Jose told me that he’s heard of one professor who stopped giving lectures (asking students to copy notes instead) during Ramadan just so he could avoid swallowing his own saliva–something considered sinful. I suppose this is for the most conservative of followers because I don’t think everyone does that. When in public non-Muslims should also make sure not to even drink water in front of fasting Muslims. I don’t know how Jose is coping since their office doesn’t have walls so it’s not easy to hide if you want a sip of water. It hasn’t affected me much because I’m mostly at home with the baby.
All of the restaurants except the campus diner are closed for lunch but have extended dinner hours. Even our supermarket is open ’til about 3am!

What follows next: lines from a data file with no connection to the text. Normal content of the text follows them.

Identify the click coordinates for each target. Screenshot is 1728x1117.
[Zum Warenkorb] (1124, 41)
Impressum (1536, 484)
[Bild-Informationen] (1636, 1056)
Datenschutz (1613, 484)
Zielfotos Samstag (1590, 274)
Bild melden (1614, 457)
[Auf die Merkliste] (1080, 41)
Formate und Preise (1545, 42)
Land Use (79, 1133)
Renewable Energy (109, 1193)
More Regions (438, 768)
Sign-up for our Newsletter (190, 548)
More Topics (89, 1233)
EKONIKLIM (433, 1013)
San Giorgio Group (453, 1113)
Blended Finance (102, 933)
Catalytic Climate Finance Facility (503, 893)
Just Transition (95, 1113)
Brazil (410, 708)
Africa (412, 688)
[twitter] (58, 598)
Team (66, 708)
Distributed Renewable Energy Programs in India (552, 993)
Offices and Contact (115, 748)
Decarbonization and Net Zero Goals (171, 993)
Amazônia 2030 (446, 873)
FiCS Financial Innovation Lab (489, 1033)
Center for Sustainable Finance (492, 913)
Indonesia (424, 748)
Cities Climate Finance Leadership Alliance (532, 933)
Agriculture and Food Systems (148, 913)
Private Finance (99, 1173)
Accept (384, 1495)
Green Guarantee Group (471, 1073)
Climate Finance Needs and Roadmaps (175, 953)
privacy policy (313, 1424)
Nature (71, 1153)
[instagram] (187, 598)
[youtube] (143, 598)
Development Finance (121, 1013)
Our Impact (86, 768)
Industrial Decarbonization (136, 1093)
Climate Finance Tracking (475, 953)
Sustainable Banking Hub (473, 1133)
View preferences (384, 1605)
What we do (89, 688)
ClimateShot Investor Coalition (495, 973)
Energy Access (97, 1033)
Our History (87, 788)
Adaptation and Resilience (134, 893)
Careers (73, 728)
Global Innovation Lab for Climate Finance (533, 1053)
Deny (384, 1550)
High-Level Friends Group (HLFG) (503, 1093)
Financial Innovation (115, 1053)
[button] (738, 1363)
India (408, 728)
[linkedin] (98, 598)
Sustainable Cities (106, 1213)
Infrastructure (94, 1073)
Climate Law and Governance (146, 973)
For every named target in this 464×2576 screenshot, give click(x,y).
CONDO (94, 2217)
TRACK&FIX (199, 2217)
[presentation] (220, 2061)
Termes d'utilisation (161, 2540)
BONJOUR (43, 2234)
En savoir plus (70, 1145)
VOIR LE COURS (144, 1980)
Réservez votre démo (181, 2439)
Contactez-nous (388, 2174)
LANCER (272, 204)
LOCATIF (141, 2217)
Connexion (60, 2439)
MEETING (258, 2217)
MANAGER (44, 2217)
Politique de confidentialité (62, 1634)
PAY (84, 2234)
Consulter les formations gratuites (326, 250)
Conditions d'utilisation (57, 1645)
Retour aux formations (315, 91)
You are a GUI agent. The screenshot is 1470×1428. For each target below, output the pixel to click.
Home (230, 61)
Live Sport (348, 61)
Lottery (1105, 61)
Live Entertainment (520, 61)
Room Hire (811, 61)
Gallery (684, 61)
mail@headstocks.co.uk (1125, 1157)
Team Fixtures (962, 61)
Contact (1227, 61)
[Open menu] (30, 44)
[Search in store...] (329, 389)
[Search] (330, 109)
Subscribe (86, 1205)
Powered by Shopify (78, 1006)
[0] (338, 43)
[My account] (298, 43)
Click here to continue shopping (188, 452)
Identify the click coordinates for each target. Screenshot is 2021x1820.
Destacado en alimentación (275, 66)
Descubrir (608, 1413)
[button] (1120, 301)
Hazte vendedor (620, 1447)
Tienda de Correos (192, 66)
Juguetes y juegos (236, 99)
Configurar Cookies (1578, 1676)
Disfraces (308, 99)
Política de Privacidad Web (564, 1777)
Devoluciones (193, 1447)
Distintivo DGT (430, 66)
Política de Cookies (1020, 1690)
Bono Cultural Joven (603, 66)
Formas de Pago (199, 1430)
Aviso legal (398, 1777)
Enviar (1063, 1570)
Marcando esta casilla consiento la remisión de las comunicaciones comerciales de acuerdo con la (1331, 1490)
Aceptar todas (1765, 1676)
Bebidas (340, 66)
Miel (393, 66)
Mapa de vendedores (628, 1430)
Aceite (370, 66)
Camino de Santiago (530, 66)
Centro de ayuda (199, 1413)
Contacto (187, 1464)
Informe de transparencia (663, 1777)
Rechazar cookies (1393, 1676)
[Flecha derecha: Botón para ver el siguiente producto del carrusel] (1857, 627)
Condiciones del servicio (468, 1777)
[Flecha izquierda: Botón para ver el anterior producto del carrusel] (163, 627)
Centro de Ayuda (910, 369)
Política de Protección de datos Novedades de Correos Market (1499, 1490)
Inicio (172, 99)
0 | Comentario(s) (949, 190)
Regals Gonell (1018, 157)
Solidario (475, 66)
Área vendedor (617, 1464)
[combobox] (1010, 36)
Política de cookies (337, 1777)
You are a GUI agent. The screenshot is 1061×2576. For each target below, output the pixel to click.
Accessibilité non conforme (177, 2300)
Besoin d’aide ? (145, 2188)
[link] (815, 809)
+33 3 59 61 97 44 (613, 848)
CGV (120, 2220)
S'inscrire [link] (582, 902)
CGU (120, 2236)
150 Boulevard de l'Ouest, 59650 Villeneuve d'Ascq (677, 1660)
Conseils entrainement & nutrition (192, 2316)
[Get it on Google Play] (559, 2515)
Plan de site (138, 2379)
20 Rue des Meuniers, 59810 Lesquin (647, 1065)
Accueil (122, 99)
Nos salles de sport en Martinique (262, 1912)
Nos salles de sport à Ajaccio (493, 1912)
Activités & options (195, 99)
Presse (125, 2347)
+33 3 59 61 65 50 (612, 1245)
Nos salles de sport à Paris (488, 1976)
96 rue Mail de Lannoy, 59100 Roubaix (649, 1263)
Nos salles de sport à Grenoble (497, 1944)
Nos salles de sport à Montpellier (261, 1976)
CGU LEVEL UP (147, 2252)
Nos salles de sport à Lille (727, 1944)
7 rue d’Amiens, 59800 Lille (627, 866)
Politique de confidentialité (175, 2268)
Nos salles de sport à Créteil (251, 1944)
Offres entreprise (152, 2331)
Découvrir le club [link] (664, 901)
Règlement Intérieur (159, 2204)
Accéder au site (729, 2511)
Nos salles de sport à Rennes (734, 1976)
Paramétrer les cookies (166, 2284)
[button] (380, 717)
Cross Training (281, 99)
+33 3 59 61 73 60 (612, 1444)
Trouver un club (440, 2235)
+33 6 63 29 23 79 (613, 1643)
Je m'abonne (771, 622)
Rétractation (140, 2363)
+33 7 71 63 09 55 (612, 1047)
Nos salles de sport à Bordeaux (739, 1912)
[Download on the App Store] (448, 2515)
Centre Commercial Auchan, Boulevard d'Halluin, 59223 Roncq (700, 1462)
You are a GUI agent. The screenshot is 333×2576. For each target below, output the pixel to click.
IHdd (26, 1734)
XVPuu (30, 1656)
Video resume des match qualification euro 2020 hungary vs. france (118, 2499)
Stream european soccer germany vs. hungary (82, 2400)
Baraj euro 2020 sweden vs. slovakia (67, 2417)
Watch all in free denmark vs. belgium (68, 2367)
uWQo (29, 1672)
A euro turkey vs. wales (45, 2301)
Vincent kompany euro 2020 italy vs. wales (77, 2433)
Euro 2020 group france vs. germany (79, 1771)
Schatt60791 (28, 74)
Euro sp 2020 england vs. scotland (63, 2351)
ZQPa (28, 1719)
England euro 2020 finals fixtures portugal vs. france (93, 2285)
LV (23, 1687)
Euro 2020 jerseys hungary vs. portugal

Well, one of the most joyous things during this period is iftar, or breaking fast. As soon as the sun goes down people start getting ready for their feast–a big spread of drinks, appetizers, soups, entrees, desserts, etc. I guess it’s the equivalent of Christmas for us but their’s lasts a month! When they finish their dinner they still need to go to prayers so many people don’t get much sleep during this time. Fasting+lack of sleep=low productivity. Many offices close early as well.
One of the PhD students in Jose’s lab, Amal, invited me and some other girls over to her place for iftar. I was very excited because it was going to be a new cultural experience and also because I could get away from my responsibilities a little bit. Amal is a Saudi woman who is always gracious and sweet. Before that night though I had never seen her face because she wears a burqa that covers everything except her eyes. So when she opened the door I had to make sure,
“Yes, it’s me!”
Amal says they usually break fast with dates and laban, a yogurt drink. I guess they need something sweet for the instant energy after starving all day.
She had gone back home to Jeddah the day before and she and her mother cooked and baked some of the food that she prepared for our iftar.
Oops I just realized all the photos are blurry. Oh well. Oh and Amal wore a beautiful dress that she says is traditionally worn during Ramadan. Since I am not allowed to take a photo of her (she was uncovered), she told me she’d send me a photo of the dress.
She was very nice and even made sure that we took some food home with us. I got bread with cheese cubes baked inside. So delish!
Jose and I also went to the Al Marsa Yacht Club for iftar buffet a few days later. It was all right. There are several places around KAUST that offer iftar buffets so I guess we need to try them as well.